▶ _What you will do_
Rewrite the data from its first line through the line containing "Action: tap(458, 391)", inclusive, as a numbered list with blank lines omitted.

▶ _Source data_
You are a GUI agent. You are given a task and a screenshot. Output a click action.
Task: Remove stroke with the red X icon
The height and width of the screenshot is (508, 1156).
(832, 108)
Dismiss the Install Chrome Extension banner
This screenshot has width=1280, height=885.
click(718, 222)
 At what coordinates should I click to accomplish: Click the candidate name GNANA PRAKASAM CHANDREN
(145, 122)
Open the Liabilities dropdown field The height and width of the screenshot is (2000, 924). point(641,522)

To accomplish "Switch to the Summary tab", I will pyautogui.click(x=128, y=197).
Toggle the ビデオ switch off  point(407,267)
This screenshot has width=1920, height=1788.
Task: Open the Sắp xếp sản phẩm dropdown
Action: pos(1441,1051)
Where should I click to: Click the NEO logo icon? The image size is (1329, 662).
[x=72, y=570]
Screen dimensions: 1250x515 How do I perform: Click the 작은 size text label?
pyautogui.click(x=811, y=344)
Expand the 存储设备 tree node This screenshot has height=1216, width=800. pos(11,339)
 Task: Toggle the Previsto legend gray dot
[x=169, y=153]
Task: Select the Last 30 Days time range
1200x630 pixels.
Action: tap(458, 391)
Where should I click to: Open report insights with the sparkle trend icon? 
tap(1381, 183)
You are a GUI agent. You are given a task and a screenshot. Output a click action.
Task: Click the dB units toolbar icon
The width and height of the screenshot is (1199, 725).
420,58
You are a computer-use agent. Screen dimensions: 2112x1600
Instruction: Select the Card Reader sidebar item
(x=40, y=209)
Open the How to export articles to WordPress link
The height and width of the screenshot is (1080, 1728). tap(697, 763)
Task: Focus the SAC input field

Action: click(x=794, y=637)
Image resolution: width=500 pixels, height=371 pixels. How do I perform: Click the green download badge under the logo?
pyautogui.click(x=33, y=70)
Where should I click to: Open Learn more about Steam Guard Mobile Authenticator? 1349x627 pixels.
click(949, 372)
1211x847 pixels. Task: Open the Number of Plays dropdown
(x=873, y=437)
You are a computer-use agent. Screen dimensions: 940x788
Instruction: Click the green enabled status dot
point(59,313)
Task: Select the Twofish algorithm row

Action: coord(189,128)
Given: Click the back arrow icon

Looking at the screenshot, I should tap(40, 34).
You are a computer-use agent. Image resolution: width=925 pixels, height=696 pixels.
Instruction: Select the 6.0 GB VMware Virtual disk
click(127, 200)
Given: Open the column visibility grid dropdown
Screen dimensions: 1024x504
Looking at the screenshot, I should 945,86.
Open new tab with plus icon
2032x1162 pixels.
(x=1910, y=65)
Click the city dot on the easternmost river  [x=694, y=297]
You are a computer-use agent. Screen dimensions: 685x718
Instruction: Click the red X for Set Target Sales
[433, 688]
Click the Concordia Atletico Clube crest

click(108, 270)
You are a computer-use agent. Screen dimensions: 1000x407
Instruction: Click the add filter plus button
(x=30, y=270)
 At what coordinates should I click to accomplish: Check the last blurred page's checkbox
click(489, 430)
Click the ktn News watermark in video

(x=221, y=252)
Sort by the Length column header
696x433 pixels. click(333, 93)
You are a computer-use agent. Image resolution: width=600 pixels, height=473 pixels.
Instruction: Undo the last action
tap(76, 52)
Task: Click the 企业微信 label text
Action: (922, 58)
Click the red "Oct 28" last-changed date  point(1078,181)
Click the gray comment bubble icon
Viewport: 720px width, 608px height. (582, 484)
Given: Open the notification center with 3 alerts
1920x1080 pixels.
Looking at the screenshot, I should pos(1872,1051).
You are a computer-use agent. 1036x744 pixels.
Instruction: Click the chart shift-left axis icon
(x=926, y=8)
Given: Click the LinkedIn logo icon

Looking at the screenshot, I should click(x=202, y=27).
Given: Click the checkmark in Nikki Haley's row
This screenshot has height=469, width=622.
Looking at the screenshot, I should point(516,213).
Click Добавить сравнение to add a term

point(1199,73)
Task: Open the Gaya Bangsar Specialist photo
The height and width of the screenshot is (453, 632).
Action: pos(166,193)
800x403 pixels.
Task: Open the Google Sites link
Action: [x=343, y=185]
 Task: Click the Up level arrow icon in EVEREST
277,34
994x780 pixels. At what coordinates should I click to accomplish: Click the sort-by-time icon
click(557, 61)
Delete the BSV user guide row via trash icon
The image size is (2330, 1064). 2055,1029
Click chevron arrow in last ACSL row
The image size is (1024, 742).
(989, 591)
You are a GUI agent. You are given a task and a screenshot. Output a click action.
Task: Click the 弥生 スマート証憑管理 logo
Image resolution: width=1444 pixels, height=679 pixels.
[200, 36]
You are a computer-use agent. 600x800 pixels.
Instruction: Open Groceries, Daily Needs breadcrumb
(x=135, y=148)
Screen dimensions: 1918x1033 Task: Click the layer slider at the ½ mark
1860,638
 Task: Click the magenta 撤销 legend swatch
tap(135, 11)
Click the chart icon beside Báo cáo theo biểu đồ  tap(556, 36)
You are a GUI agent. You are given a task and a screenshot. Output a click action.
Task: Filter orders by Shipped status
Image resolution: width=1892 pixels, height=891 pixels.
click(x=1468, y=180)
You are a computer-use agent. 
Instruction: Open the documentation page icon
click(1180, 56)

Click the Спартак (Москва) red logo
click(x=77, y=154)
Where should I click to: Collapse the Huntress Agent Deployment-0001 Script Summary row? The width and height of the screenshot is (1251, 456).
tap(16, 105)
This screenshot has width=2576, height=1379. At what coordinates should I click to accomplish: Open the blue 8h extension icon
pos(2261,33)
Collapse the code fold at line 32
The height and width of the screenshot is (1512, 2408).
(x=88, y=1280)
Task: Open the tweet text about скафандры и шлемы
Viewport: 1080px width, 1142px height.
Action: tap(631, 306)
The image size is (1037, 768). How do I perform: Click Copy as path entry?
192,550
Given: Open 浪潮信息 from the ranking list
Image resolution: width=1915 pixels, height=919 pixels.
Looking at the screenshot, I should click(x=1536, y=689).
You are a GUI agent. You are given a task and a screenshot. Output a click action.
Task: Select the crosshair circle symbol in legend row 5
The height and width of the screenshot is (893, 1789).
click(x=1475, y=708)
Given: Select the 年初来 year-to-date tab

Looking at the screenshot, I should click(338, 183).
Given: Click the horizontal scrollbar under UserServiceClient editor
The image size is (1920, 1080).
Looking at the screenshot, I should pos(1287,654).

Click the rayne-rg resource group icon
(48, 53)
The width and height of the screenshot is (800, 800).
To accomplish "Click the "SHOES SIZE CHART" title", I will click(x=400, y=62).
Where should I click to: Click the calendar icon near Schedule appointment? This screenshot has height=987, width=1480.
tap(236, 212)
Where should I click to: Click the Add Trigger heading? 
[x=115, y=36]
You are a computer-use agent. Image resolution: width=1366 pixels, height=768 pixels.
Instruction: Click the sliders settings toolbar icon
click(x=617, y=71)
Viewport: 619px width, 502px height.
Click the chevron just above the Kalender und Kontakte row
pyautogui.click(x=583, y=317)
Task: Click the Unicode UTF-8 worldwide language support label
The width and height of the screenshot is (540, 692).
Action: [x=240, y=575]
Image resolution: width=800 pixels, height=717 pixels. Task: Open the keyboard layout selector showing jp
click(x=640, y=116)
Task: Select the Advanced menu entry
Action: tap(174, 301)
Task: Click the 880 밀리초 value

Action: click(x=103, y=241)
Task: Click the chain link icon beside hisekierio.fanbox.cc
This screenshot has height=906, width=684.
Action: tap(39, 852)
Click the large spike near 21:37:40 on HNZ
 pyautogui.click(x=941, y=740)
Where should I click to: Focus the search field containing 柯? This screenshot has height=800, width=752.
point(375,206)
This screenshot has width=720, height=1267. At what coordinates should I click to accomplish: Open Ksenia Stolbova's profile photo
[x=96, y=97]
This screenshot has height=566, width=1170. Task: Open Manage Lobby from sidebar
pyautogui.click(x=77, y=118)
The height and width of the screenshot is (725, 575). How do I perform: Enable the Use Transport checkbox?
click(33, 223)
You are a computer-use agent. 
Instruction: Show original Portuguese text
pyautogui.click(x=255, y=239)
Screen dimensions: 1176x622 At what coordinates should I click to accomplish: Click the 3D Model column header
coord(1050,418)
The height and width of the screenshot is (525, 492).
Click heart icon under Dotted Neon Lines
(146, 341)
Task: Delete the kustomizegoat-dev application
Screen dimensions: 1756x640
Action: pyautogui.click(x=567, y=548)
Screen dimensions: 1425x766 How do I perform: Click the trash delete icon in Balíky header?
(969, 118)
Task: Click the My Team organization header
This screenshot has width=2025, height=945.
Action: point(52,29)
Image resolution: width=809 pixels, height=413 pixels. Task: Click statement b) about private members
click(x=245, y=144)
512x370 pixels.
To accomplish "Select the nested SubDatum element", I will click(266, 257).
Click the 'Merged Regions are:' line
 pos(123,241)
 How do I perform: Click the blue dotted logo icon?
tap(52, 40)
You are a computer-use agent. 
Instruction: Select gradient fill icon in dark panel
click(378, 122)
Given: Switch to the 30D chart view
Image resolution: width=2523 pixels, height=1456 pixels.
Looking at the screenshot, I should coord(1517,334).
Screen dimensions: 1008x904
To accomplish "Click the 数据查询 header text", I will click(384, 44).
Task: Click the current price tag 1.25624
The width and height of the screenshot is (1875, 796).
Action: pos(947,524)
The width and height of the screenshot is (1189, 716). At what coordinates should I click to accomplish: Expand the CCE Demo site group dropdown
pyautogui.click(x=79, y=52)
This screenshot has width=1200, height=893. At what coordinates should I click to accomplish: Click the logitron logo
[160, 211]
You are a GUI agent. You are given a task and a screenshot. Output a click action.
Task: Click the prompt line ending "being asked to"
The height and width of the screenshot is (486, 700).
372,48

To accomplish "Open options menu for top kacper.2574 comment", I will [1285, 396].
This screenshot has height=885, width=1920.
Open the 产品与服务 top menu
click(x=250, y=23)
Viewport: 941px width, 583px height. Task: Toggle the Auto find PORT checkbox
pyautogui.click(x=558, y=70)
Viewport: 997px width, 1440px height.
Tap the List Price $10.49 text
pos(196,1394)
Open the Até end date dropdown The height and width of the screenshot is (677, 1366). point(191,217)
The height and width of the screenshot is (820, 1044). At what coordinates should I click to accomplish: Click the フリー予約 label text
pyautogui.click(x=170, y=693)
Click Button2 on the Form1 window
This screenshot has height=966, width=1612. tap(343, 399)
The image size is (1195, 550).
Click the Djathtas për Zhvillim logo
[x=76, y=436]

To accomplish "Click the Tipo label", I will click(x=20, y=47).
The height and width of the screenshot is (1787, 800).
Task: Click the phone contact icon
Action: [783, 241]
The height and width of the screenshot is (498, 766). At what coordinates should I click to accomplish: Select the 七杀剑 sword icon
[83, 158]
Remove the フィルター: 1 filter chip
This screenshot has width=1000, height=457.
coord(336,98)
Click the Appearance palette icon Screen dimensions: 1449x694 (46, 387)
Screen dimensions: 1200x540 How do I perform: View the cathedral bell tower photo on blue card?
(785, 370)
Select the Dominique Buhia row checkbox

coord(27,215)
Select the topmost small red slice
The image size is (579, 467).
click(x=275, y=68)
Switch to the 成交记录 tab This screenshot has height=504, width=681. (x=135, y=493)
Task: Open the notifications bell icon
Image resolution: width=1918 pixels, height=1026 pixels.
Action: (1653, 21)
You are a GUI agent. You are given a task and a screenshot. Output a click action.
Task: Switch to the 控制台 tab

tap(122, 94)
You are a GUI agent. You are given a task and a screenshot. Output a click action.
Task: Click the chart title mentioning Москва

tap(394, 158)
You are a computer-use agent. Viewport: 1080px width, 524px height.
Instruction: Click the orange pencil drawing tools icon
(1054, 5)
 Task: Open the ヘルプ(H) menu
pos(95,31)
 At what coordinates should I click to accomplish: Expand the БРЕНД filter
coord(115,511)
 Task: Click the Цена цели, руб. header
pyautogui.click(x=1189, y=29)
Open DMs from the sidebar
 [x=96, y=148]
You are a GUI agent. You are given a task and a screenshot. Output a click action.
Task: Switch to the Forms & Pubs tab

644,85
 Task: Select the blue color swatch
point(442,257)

▶ _Solved problem_
1. You are a GUI agent. You are given a task and a screenshot. Output a click action.
2. Task: Remove stroke with the red X icon
3. The height and width of the screenshot is (508, 1156).
4. (832, 108)
5. Dismiss the Install Chrome Extension banner
6. This screenshot has width=1280, height=885.
7. click(718, 222)
8.  At what coordinates should I click to accomplish: Click the candidate name GNANA PRAKASAM CHANDREN
9. (145, 122)
10. Open the Liabilities dropdown field The height and width of the screenshot is (2000, 924). point(641,522)
11. To accomplish "Switch to the Summary tab", I will pyautogui.click(x=128, y=197).
12. Toggle the ビデオ switch off  point(407,267)
13. This screenshot has width=1920, height=1788.
14. Task: Open the Sắp xếp sản phẩm dropdown
15. Action: pos(1441,1051)
16. Where should I click to: Click the NEO logo icon? The image size is (1329, 662).
17. [x=72, y=570]
18. Screen dimensions: 1250x515 How do I perform: Click the 작은 size text label?
19. pyautogui.click(x=811, y=344)
20. Expand the 存储设备 tree node This screenshot has height=1216, width=800. pos(11,339)
21.  Task: Toggle the Previsto legend gray dot
22. [x=169, y=153]
23. Task: Select the Last 30 Days time range
24. 1200x630 pixels.
25. Action: tap(458, 391)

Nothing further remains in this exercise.